Semantic Tokens Tester
This VS Code extension exercises the vscode.provideDocumentSemanticTokens command by loading Java source files from a bundled sample project, requesting the semantic tokens that the active VS Code session can provide, and logging the decoded output.
Features
- Relies on your installed Java tooling (e.g., Red Hat Java) to provide semantic tokens for the sample project.
- Includes a command palette entry
Run Semantic Tokens Sample(semanticTokensTester.run) that:- Opens both Java files (
Sample.javaandSampleTwo.java) undersample-java/. - Issues semantic token requests for them in parallel (twice each).

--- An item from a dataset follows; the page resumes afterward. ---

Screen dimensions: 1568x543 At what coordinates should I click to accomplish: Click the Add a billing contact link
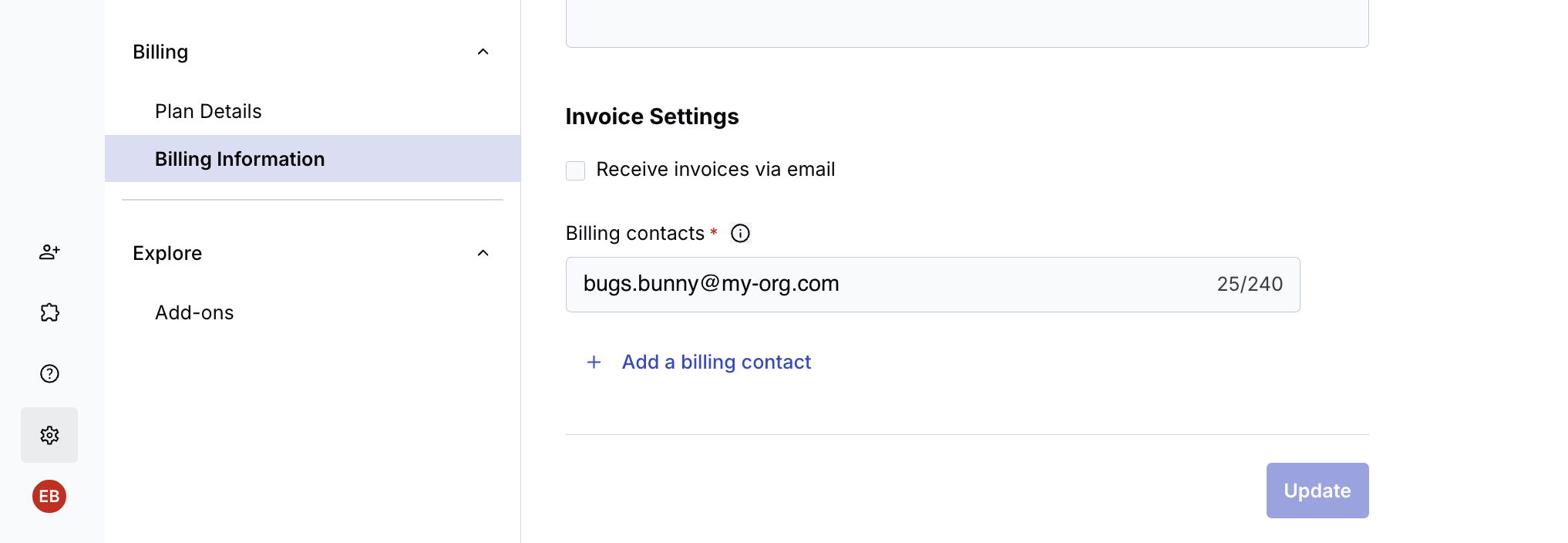(x=716, y=363)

- Logs the decoded semantic token stream so you can inspect deltas, token types, and modifiers.
- Opens both Java files (
- Provides a helper utility to serialize async executions if you want to experiment with overlapping requests.
Getting Started
- Install dependencies:
npm install. - Compile the extension:
npm run compile. - Press
F5in VS Code to launch the Extension Development Host. - In the command palette run Run Semantic Tokens Sample.
- Inspect the Extension Host debug console to see each semantic token entry and the result identifiers returned by VS Code.
You can toggle the useQueue flag inside SayHelloCommand to experiment with sequential vs. queued calls.
Testing
npm testcompiles the extension and launches the VS Code integration tests via@vscode/test-electron.- The new
semanticTokens.test.tstest opens the bundleddata/src1/CodeElement.javaanddata/src2/CodeElement.javafiles as loose files (no workspace) to reproduce the parallelvscode.provideDocumentSemanticTokensissue. - Ensure the
redhat.javaextension is available in the test environment so semantic tokens can be produced.
Project Structure
src/extension.ts– entry point that wires the command and output channel.src/SayHelloCommand.ts– command implementation that drives sample requests.sample-java/– a minimal Maven project withSample.javaandSampleTwo.javaused for token testing.
Packaging
Use npm run compile to emit JavaScript to out/, then vsce package (after installing vsce) to build a .vsix for distribution.